### 元の文書
━━━━━━━━━━━━━━━━━━━━

外科的歯内療法
46歳 男性 - 上顎左側中切歯
1. 術前
2. 切断面精査時:舌側方向にイスムス状または側枝様の未処置領域を認める。
3. 術直後:逆形成およびMTA逆充填
解説:本症例は陶材焼付鋳造冠の装着から3年と間もなく、患者の強い希望により歯内療法外科処置のみを行っている。 根管処置の状態、歯冠修復の質や除去の必要性とリスク等を総合的に考慮しなければならない。 できれば根管再治療にて治療したい症例でもある。
49歳 女性 - 上顎左側第一小臼歯
1. 術前:根尖孔外に異物も確認できる。
2. 歯根端切除術直後
3. 術後11ヶ月、病変の顕著な縮小が見られる。

━━━━━━━━━━━━━━━━━━━━

### 元データ
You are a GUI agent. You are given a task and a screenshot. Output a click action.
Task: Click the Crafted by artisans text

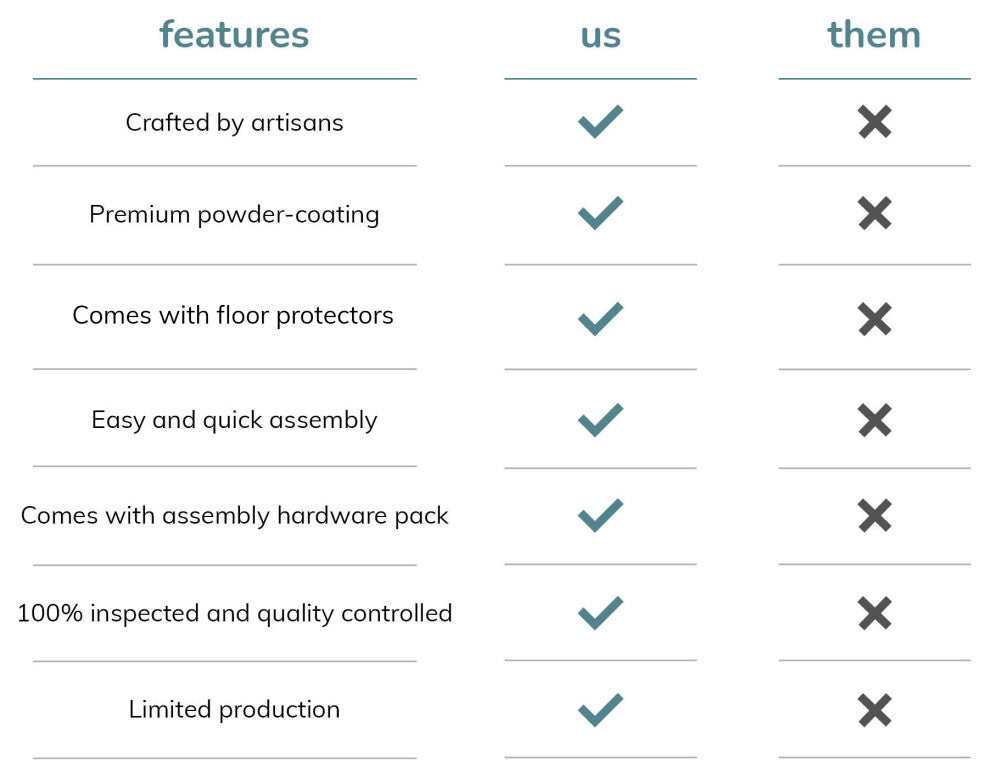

━━━━━━━━━━━━━━━━━━━━

### 確認問題
(A) 外科的歯内療法の文書で、総合的に考えなければならないとされている事柄を全部挙げてください。
(B) 外科的歯内療法の文書では、49歳女性の症例の術後11ヶ月にどんな変化が見られたとされていますか。
(C) 外科的歯内療法の文書を、最後の行のあとから書き継いでください。

### 解答一覧
(A)
根管処置の状態
歯冠修復の質
除去の必要性とリスク

(B) 病変の顕著な縮小が見られた。

(C)
解説:以前に他院で3回根管治療を行うも症状が改善しなかったとのこと。 根尖部の過剰な器具操作によって根尖部は破壊されていた為に緊密な根管充填ができなかったのであろう。 歯内療法外科のみのアプローチでも良いかもしれないが、患者の希望により根管治療後に歯内療法外科を行った。 MTAでの根管充填後に逆根管充填もMTAで行っている。
52歳 女性 - 下顎左側第一大臼歯
1. 術前
2. 再根管治療完了後
3. 歯根端切除術中
3. 歯根端切除術直後
3. 術後6ヶ月、初診時症状は消失し透過像の縮小も認められる。
解説:「2~3年前に治療した歯が1年前から歯茎を押すと強く痛む」が主訴である。頬側歯肉の腫脹も認められた。 再根管治療によっても初診時症状は消失しなかったため歯根端切除を行った。 再根管治療の成功率を術前に説明しておくことは重要である。 本症例はBCパテにて逆充填を行っている。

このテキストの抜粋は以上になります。